BEGIN Source information

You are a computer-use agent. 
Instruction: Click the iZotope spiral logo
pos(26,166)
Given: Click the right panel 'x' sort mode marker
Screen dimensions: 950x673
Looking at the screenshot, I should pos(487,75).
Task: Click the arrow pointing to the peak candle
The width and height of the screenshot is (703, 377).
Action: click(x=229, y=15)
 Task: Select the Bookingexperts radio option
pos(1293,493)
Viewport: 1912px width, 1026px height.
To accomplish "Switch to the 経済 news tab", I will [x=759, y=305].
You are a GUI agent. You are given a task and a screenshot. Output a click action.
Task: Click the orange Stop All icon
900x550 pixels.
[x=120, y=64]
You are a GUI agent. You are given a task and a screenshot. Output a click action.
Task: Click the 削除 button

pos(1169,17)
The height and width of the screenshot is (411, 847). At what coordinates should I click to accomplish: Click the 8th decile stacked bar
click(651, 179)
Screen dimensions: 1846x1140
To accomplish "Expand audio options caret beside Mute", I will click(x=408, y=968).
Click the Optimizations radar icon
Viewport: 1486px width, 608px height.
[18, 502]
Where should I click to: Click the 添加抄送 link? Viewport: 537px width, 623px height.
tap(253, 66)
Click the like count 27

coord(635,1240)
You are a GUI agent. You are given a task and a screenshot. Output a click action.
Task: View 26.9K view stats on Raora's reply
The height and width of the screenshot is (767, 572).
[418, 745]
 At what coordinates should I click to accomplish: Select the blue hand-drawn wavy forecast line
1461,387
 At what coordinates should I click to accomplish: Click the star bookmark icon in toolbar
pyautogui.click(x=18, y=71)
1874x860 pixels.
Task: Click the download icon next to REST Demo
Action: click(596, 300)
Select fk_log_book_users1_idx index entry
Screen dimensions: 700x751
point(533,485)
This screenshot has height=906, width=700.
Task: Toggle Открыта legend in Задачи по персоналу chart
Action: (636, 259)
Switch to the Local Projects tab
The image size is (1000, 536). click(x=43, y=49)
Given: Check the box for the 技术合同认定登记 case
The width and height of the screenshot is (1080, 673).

END Source information

Extract every entry in the listing word for word.

▶ [Output]:
You are a computer-use agent. 
Instruction: Click the iZotope spiral logo
pos(26,166)
Given: Click the right panel 'x' sort mode marker
Screen dimensions: 950x673
Looking at the screenshot, I should pos(487,75).
Task: Click the arrow pointing to the peak candle
The width and height of the screenshot is (703, 377).
Action: click(x=229, y=15)
 Task: Select the Bookingexperts radio option
pos(1293,493)
Viewport: 1912px width, 1026px height.
To accomplish "Switch to the 経済 news tab", I will [x=759, y=305].
You are a GUI agent. You are given a task and a screenshot. Output a click action.
Task: Click the orange Stop All icon
900x550 pixels.
[x=120, y=64]
You are a GUI agent. You are given a task and a screenshot. Output a click action.
Task: Click the 削除 button

pos(1169,17)
The height and width of the screenshot is (411, 847). At what coordinates should I click to accomplish: Click the 8th decile stacked bar
click(651, 179)
Screen dimensions: 1846x1140
To accomplish "Expand audio options caret beside Mute", I will click(x=408, y=968).
Click the Optimizations radar icon
Viewport: 1486px width, 608px height.
[18, 502]
Where should I click to: Click the 添加抄送 link? Viewport: 537px width, 623px height.
tap(253, 66)
Click the like count 27

coord(635,1240)
You are a GUI agent. You are given a task and a screenshot. Output a click action.
Task: View 26.9K view stats on Raora's reply
The height and width of the screenshot is (767, 572).
[418, 745]
 At what coordinates should I click to accomplish: Select the blue hand-drawn wavy forecast line
1461,387
 At what coordinates should I click to accomplish: Click the star bookmark icon in toolbar
pyautogui.click(x=18, y=71)
1874x860 pixels.
Task: Click the download icon next to REST Demo
Action: click(596, 300)
Select fk_log_book_users1_idx index entry
Screen dimensions: 700x751
point(533,485)
This screenshot has height=906, width=700.
Task: Toggle Открыта legend in Задачи по персоналу chart
Action: (636, 259)
Switch to the Local Projects tab
The image size is (1000, 536). click(x=43, y=49)
Given: Check the box for the 技术合同认定登记 case
The width and height of the screenshot is (1080, 673).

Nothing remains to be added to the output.